Overview of the new design:
- The torch operator `somens::someunqualname.someoverloadname` is
imported as `torch.somens.someunqualname.someoverloadname` (skip the
last dotted part if the overload name is empty), OR, if we don't have
such an op registered, it is imported as
`torch.operator "somens.someunqualname.someoverloadname" (...) : ...`.
- The addition of the "overload name" is a critical element here, as
the `(ns,unqual,overload)` triple is unique, which solves a lot of
problems we were having.
- This involves having separate MLIR ops for the `trailing_` and
`.out` variants and all the different overloads. This seemed
necessary, because the set of overloads is so wild and varied and
unstructured. The previous design was leaning into some underlying
structure that just isn't there -- the default situation is
the "random overload that we want to manage on the MLIR side",
rather than that being an exception. E.g. `aten::ne` (not-equal)
has 21 overloads, only 4 of which are c10 dispatcher ops see
[gist](https://gist.github.com/silvasean/190ba918c550c956260e21254e1b8aa1),
and the "out" variant is really called `.Tensor_out` instead of
`.out` as it frequently is for other ops.
- Rationale for all being in `torch` namespace: the set of operators
are so varied and unstructured that "dialect per namespace"
doesn't result in anything resembling the typical MLIR dialect
boundary expectations.

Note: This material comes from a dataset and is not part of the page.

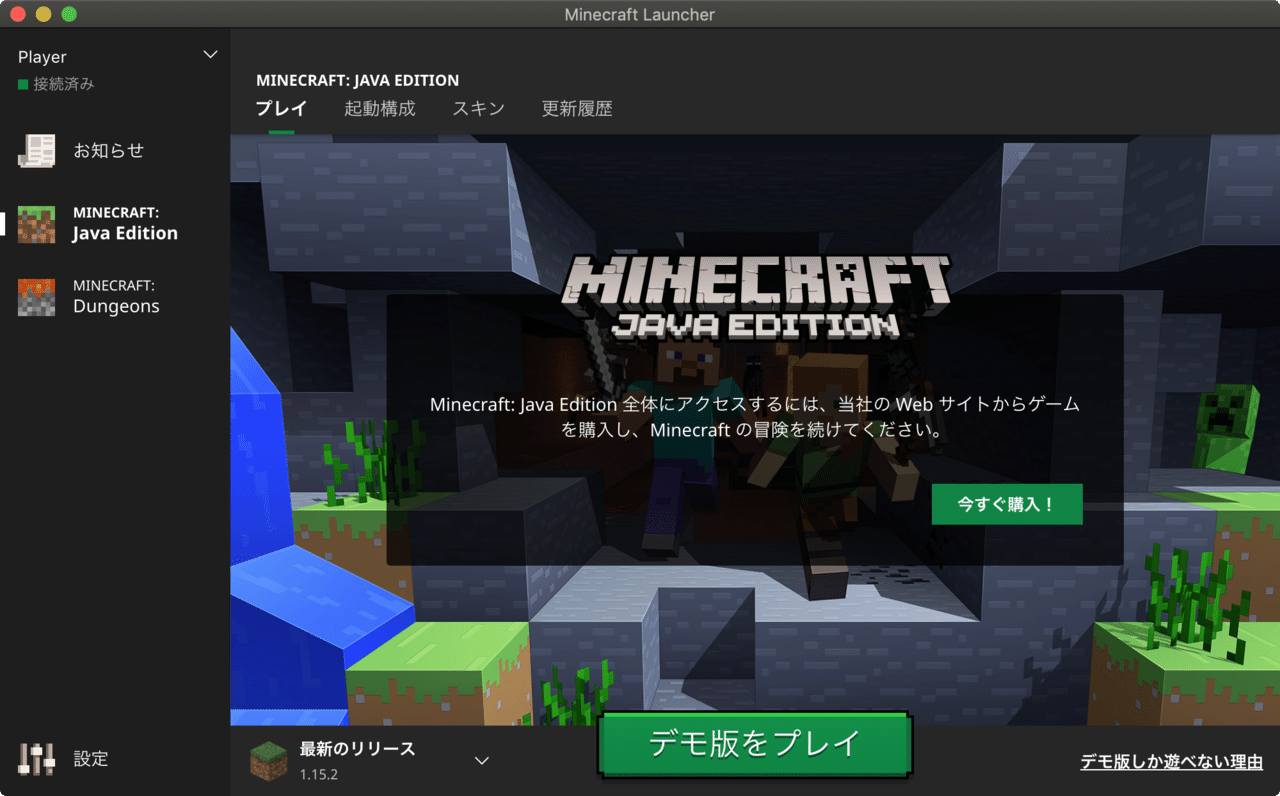1280x796 pixels.
Task: Open the お知らせ news section
Action: (109, 150)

We could maybe draw the boundary at
dispatcher ops vs non-dispatcher ops, but that doesn't seem to
really result in very much useful structure at this point in time.
- Note: within the torch operator registry, we effectively have a
mini-basicpy subdialect (already type-resolved), which is reasonably
structured.
- The existing Torch op interfaces are also removed -- now that we
track the overload name, we can losslessly find the original
operator.
- Instead of `ATenRecognizeKernelsPass`, we now have a
`ReduceOpVariantsPass` that keys off certain traits (and perhaps
eventually interfaces) to reduce variants of ops to a smaller set,
ideally operating on immutable tensors and using surrounding ops to
model the mutability/aliasing aspects.
- Note: `torch.ns.unqual.overload` ops allow both immutable and
mutable tensors (unlike the previous hard distinction in the common
case). This is a premonition for a future change that will introduce a
bona fide `!torch.tensor` type that will clean up a bunch of stuff.

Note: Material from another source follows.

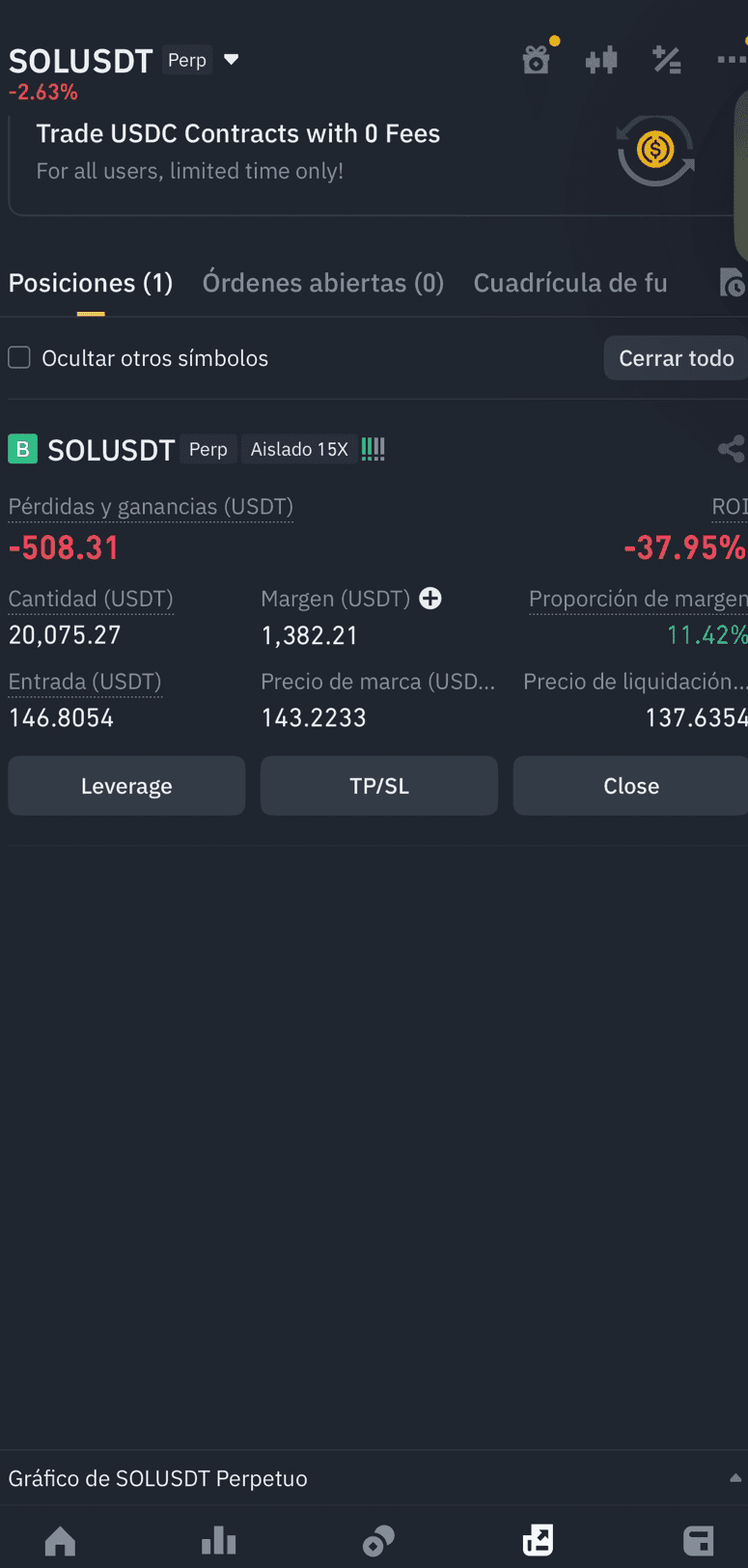
Task: Open the wallet icon in bottom bar
Action: pyautogui.click(x=698, y=1540)
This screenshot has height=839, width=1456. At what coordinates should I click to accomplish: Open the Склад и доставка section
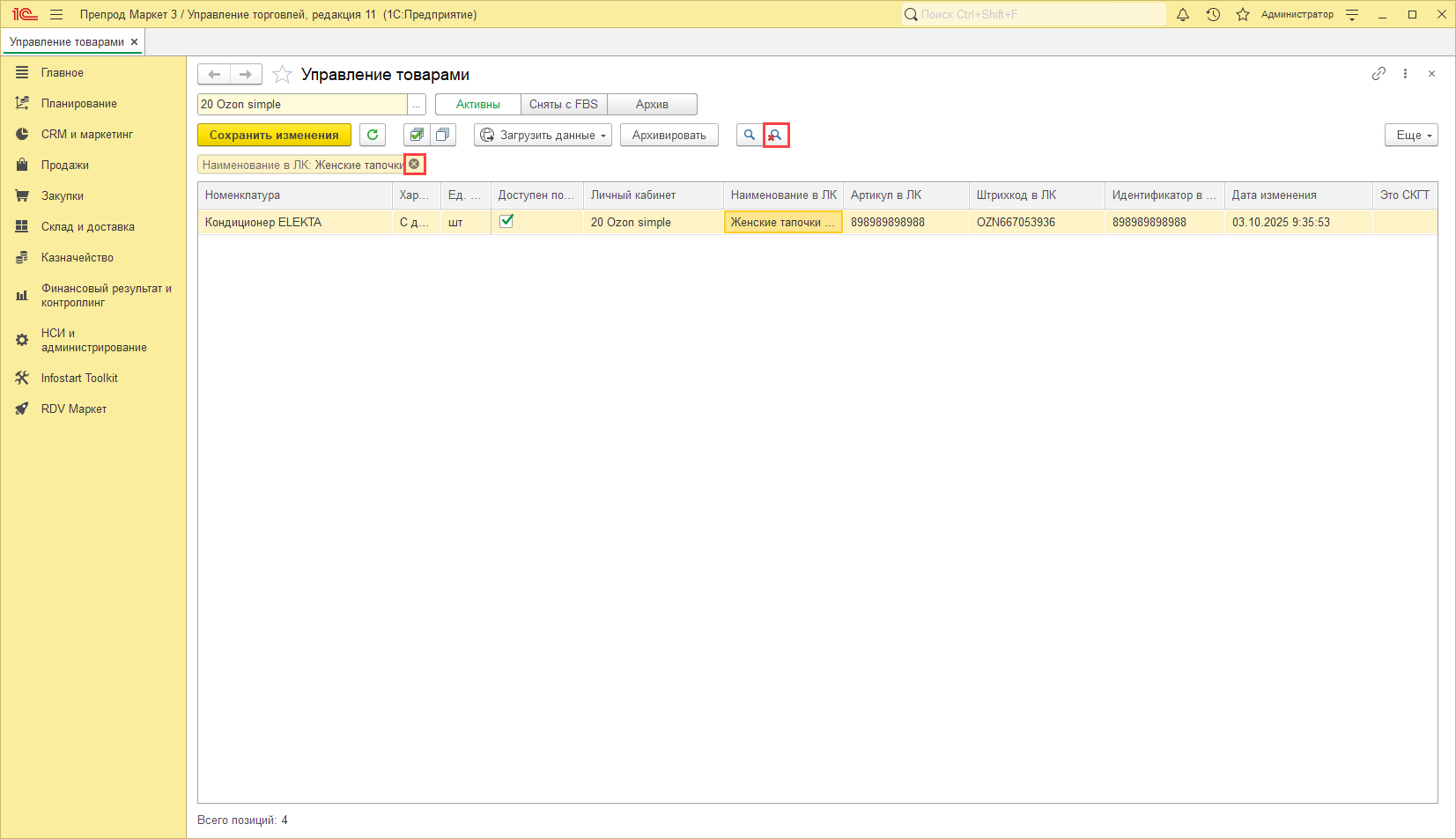(x=88, y=227)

- `TorchToLinalg` / `TorchToStd` supercede the existing
"ATen->TCF->TCP->Linalg" path.
- The new `torch_ods_gen.py` supercedes `torch_signature_ods_gen.py`.

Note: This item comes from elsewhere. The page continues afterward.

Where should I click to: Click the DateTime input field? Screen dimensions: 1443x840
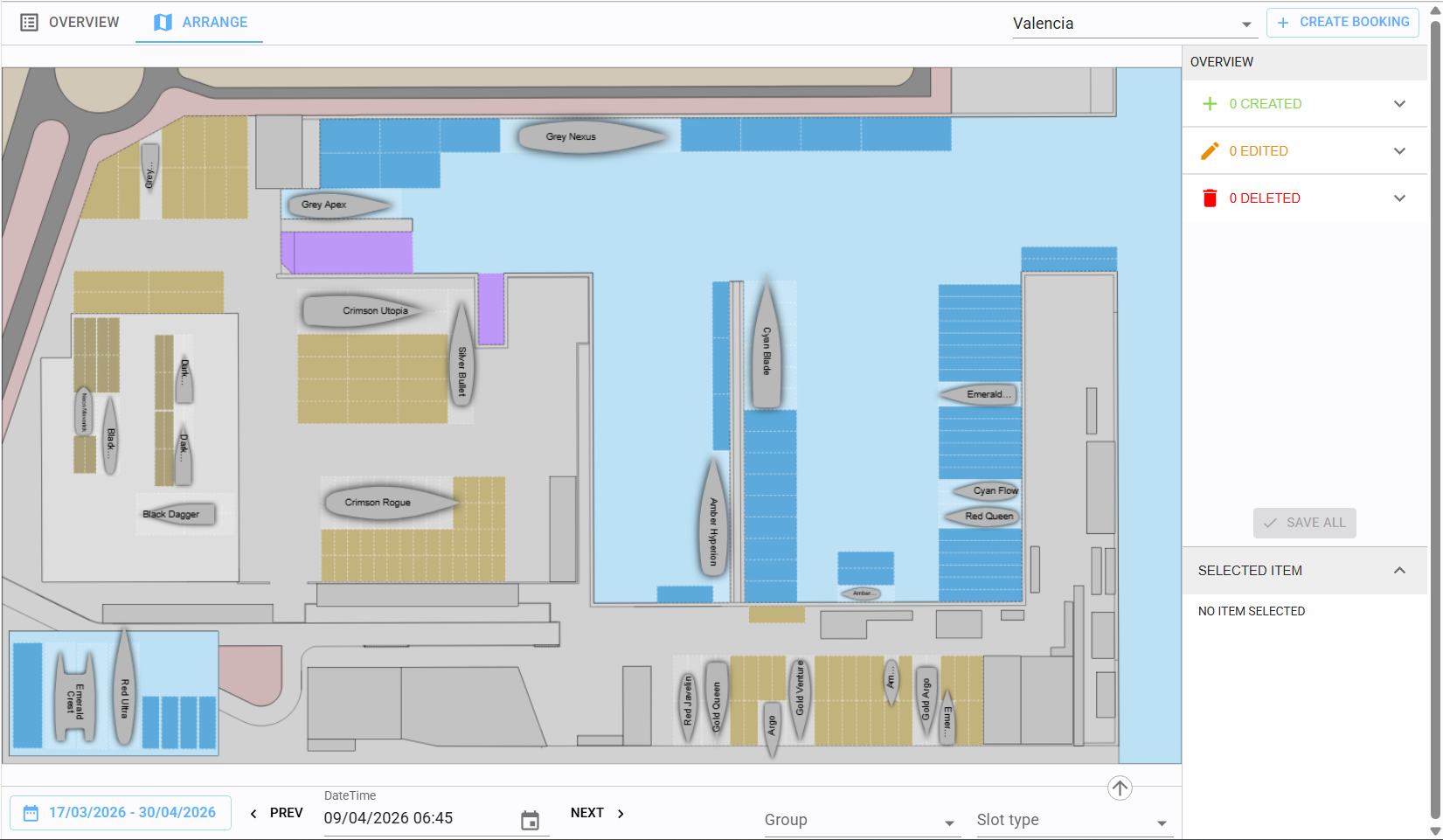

It should look somewhat familiar, but the benefit of hindsight has
allowed a lot of simplifications.
The overall trend seems to be to make the `torch` dialect a nice layer
independent of anything else. It feels like as a natural result of
various future changes we will be removing the reliance on basicpy+numpy
dialects and have a nice self-contained type system too that properly
models the TorchScript type system (including proper subtyping,
mutable/immutable tensors, optional dtype, etc.).
Recommended review order:
- Start at some of the new import IR, e.g. in
`frontends/pytorch/test/node_import/prim.py`,
`frontends/pytorch/test/acap_export/test_export_add3.py`, and other
tests.
- `frontends/pytorch/python/torch_mlir_utils/codegen/torch_ods_gen.py`
and associated generated files:
- `include/npcomp/Dialect/Torch/IR/GeneratedAtenOps.td`
- `include/npcomp/Dialect/Torch/IR/GeneratedPrimOps.td`
- Inspect `ReduceOpVariants.cpp` / `reduce-op-variants.mlir` and the new
traits in `include/npcomp/Dialect/Torch/IR/TorchTraits.h`
- Various code changes in the import path in
`frontends/pytorch/csrc/builder`. Probably most interesting is the new
code in `torch_to_mlir_utils.cpp` that has the logic to create the
`torch.operator` ops or `torch.ns.unqual.overload` ops.
This is the [new ResNet IR](https://gist.github.com/silvasean/5407aafb710d07612b7b5b92eabecebe),
just to be able to look at a substantial sample of IR in the new style.